-- PASSAGE PROVIDED follows --

Credit cards – a double edged sword
It’s easy to get into financial trouble with credit cards. If you get to where you’re only able to pay the minimum amount each month, you need to put the brakes on your spending right away. The “minimum payment due” on your credit card statement may look like the easy way out, but it can take years to pay off your balance at that rate. Pay as much as you can each month.
On the other hand, responsible credit card use can help you break large purchases into smaller, more manageable monthly payments. For instance, if you need to replace your refrigerator, consider paying with a credit card so you can pay for it over a few months. Remember though, that you’ll be paying a finance charge on the unpaid balance, so decide up front how much you’re going to pay each month.
Bankruptcy should only be considered as a last resort
It will leave a bad mark on your credit for the next seven to ten years! Contact HCFCU for alternatives.
Help is available from Harris County Federal Credit Union
If you’re having trouble making ends meet, give us a call. There are many different ways we can help you manage your debt. We’ll look at your unique situation and help you find the best remedy.
After hitting rock bottom with your finances, it’s easy to abandon all hope of recovering a healthy credit score. Don’t despair – you can improve it. Follow these tips to rebuild your credit after a financial disaster like entering bankruptcy.
Bankruptcy’s effects on credit scores
A credit score is one of the most important grades that you get in life. It affects your eligibility for car and home loans, and can even affect job opportunities. If you bomb a test in school, your overall grade for the class does not automatically fall to an F. Credit works the same way; one bad mark doesn’t mean you can’t improve the score.
If you seek court protection, you’ll either file a Chapter 7 or a Chapter 13 bankruptcy petition. A Chapter 7 process, or liquidation, wipes out most debts in full and stains your credit report for a decade. A Chapter 13 filing lets you keep your property, but requires modified payments for three to five years on debts and stays on your record for seven years.

-- PASSAGE PROVIDED concluded --
-- INPUT DATA follows --

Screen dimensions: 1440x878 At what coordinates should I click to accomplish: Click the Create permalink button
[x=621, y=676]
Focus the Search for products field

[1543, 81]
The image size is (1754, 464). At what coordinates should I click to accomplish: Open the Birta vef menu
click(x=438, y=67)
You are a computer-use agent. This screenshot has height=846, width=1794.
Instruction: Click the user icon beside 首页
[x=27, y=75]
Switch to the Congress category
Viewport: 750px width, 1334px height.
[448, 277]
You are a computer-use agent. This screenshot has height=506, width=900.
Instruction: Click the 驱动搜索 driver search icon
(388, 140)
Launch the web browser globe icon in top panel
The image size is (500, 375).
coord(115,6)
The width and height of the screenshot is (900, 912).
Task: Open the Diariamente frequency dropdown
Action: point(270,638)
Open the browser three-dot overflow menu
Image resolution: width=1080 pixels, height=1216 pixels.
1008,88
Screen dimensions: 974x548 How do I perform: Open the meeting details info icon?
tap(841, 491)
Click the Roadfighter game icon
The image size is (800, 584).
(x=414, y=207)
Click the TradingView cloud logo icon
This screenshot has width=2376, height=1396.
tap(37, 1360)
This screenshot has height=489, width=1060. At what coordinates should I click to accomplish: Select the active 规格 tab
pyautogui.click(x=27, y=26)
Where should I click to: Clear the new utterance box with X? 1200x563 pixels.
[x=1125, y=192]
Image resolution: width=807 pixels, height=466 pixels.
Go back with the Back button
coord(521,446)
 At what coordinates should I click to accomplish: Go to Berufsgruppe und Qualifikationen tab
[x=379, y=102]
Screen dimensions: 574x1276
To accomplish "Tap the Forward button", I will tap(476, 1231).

-- INPUT DATA concluded --

• **WHAT THIS EXERCISE ASKS**
[A] Write out the passage on credit cards and bankruptcy word for word, from "Bankruptcy should only" up to and including "the best remedy.".
[B] Condense the paragraph of the passage on credit cards and bankruptcy that begins "If you seek court protection" into a short list that keeps its main facts.
[C] According to the passage on credit cards and bankruptcy, are these statements true? Answer yes or no for each and quote the words that decide it.
(i) A Chapter 13 filing stays on a person's record for seven years.
(ii) A Chapter 7 process stains a credit report for five years.
(iii) The passage recommends paying only the minimum amount due each month.

• **SOLUTIONS TO THE EXERCISE**
[A]
Bankruptcy should only be considered as a last resort
It will leave a bad mark on your credit for the next seven to ten years! Contact HCFCU for alternatives.
Help is available from Harris County Federal Credit Union
If you’re having trouble making ends meet, give us a call. There are many different ways we can help you manage your debt. We’ll look at your unique situation and help you find the best remedy.

[B]
- Seeking court protection means filing either a Chapter 7 or a Chapter 13 bankruptcy petition.
- Chapter 7 (liquidation) wipes out most debts in full and stains the credit report for a decade.
- Chapter 13 lets you keep your property but requires modified payments on debts for three to five years, and it stays on your record for seven years.

[C]
(i) Yes: "stays on your record for seven years."
(ii) No: "stains your credit report for a decade."
(iii) No: "Pay as much as you can each month."